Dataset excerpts
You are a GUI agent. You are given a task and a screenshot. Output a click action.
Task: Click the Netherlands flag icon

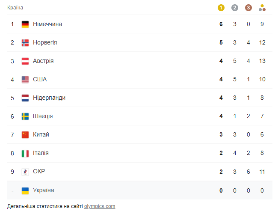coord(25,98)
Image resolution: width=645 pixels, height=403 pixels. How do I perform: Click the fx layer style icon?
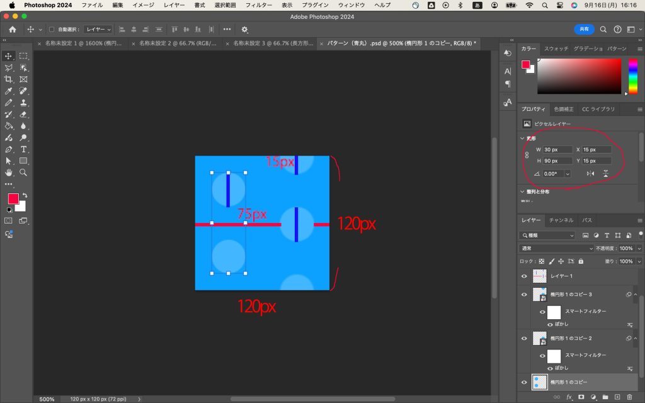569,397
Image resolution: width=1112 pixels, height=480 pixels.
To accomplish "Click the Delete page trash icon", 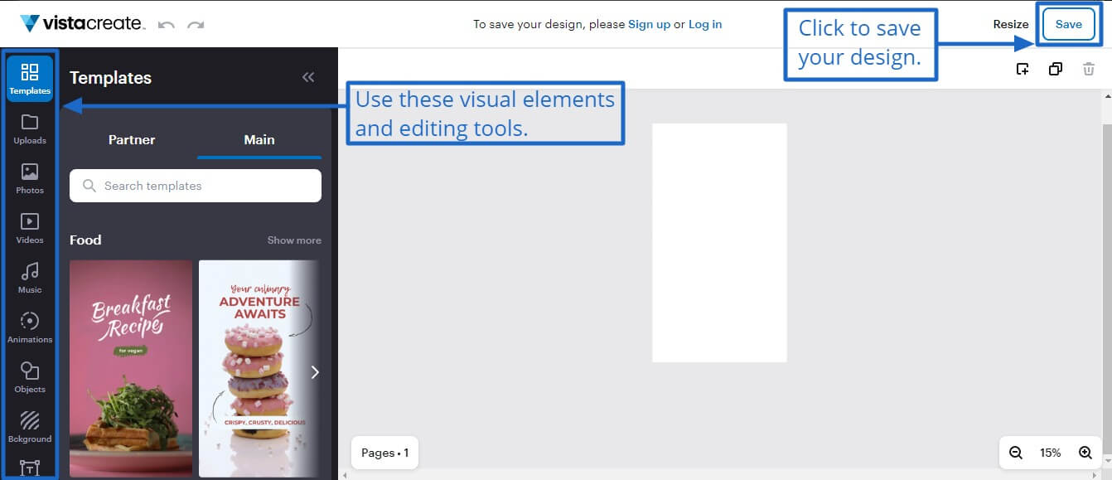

(INSTRUCTIONS TO FOLLOW) From the first line to the last, set down the data exactly, without the pictures.

(FINISHED TASK)
You are a GUI agent. You are given a task and a screenshot. Output a click action.
Task: Click the Netherlands flag icon

coord(25,98)
Image resolution: width=645 pixels, height=403 pixels. How do I perform: Click the fx layer style icon?
569,397
Image resolution: width=1112 pixels, height=480 pixels.
To accomplish "Click the Delete page trash icon", 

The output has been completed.